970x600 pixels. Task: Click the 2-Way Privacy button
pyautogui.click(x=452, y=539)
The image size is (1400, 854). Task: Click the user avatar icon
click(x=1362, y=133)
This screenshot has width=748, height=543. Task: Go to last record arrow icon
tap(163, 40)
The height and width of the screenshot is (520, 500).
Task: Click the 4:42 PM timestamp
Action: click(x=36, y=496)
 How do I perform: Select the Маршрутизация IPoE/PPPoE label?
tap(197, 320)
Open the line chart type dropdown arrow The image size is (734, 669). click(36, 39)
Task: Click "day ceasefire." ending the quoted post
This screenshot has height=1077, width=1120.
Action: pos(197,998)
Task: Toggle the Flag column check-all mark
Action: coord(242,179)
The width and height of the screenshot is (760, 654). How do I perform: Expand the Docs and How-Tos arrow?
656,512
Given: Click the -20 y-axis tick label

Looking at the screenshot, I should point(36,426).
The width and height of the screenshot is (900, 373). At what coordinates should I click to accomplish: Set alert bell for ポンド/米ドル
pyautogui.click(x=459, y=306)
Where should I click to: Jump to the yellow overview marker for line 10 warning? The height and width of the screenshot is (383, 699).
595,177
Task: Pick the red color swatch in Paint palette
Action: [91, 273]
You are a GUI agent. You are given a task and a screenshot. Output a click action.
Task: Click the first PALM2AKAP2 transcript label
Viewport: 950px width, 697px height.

============================================================

*Task directions:* From the listing above, repeat exactly the lines starting at the line that includes "This screenshot has width=748, height=543." and ending at the line that includes "the quoted post", with nothing outside that span.

*Output of the task:*
This screenshot has width=748, height=543. Task: Go to last record arrow icon
tap(163, 40)
The height and width of the screenshot is (520, 500).
Task: Click the 4:42 PM timestamp
Action: click(x=36, y=496)
 How do I perform: Select the Маршрутизация IPoE/PPPoE label?
tap(197, 320)
Open the line chart type dropdown arrow The image size is (734, 669). click(36, 39)
Task: Click "day ceasefire." ending the quoted post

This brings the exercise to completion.